The energy price cap sets a maximum rate per unit that suppliers can charge customers for their energy use.

It will fall by 12.3 per cent on the previous quarter from April 1 to June 30, 2024.

Ofgem says that this equates to a drop of £238 to £1,690 over the course of a year for an average household paying by direct debit for dual fuel, saving around £20 a month, for the period.

However, if households use more energy, then they would need to pay more.

Jonathan Brearley, CEO of Ofgem, said price cap, which will fall to its lowest level in more than two years, was "good news" but warned: "There are still big issues that we must tackle head-on to ensure we build a system that’s more resilient for the long term and fairer to customers.

“That’s why we are levelising standing charges to end the inequity of people with prepayment meters, many of whom are vulnerable and struggling, being charged more up-front for their energy than other customers.

“We also need to address the risk posed by stubbornly high levels of debt in the system, so we must introduce a temporary payment to help prevent an unsustainable situation leading to higher bills in the future. We'll be stepping back to look at issues surrounding debt and affordability across market for struggling consumers, which we'll be announcing soon.

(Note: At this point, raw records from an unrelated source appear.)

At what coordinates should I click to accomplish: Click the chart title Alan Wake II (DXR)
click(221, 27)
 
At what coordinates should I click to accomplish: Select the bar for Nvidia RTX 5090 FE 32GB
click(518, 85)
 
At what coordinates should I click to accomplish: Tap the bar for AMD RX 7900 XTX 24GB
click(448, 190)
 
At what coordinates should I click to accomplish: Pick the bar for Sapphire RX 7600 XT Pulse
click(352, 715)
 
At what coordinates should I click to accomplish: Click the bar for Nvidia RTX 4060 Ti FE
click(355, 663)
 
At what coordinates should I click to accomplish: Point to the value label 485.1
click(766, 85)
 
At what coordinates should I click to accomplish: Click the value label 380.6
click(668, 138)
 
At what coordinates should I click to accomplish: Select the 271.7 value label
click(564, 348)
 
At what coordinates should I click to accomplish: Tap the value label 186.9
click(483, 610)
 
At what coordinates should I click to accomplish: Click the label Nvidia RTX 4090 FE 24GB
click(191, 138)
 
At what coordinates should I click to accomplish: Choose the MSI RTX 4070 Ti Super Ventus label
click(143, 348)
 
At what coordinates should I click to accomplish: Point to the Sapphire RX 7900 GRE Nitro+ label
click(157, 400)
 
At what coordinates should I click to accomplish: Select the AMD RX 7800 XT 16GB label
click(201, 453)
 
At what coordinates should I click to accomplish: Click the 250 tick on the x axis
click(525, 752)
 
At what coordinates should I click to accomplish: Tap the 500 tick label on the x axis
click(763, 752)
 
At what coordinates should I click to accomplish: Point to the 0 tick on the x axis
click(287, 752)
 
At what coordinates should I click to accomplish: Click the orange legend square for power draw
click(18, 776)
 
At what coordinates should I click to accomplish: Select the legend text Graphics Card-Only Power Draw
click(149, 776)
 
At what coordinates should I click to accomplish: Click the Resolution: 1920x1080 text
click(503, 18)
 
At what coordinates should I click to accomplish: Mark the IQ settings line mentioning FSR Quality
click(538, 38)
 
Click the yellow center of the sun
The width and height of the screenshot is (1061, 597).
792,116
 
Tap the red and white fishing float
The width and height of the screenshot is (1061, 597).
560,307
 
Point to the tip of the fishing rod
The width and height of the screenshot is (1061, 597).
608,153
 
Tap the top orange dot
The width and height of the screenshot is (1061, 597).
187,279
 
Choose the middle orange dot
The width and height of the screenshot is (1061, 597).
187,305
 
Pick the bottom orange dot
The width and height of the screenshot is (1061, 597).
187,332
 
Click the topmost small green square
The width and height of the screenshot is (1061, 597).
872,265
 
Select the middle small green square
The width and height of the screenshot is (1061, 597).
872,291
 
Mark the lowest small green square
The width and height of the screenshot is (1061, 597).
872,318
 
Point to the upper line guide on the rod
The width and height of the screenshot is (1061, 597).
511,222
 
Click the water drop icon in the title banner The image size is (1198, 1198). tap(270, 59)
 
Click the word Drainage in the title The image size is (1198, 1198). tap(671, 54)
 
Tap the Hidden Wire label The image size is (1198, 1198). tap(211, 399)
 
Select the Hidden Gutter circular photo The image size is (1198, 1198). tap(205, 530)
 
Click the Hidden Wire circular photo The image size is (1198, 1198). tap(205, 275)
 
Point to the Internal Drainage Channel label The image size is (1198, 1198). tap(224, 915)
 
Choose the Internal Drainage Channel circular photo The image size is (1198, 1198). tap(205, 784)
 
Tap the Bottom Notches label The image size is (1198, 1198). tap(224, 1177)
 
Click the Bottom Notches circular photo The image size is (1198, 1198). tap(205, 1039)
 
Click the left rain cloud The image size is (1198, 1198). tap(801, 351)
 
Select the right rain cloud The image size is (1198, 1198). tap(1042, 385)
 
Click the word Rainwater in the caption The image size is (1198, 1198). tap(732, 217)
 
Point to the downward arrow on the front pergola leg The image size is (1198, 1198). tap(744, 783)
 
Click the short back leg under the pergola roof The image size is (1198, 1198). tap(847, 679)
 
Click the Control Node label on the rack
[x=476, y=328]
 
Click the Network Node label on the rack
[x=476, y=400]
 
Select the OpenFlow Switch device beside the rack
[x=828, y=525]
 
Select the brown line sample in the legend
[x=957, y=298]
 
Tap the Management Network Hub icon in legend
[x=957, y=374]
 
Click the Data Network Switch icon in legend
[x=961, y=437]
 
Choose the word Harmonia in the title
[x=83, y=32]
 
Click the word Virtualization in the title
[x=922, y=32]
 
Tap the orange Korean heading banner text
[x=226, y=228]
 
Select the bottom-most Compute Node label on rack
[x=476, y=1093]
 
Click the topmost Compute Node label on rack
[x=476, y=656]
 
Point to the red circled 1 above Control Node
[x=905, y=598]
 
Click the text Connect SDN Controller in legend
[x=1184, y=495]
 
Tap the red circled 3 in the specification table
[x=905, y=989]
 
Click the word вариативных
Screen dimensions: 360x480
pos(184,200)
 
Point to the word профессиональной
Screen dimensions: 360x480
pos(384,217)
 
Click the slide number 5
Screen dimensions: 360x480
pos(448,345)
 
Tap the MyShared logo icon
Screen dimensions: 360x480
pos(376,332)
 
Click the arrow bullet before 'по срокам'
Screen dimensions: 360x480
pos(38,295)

“These steps highlight the limitations of the current system – we can only move costs around – so we welcome news that the Government is opening the conversation on the future of price regulation, seeking views on how standard energy deals can be made more flexible so customers pay less if using electricity when prices are lower.

“But longer term we need to think about what more can be done for those who simply cannot afford to pay their energy bills even as prices fall. As we return to something closer to normality we have an opportunity to reset and reframe the energy market to make sure it’s ready to protect customers if prices rise again.”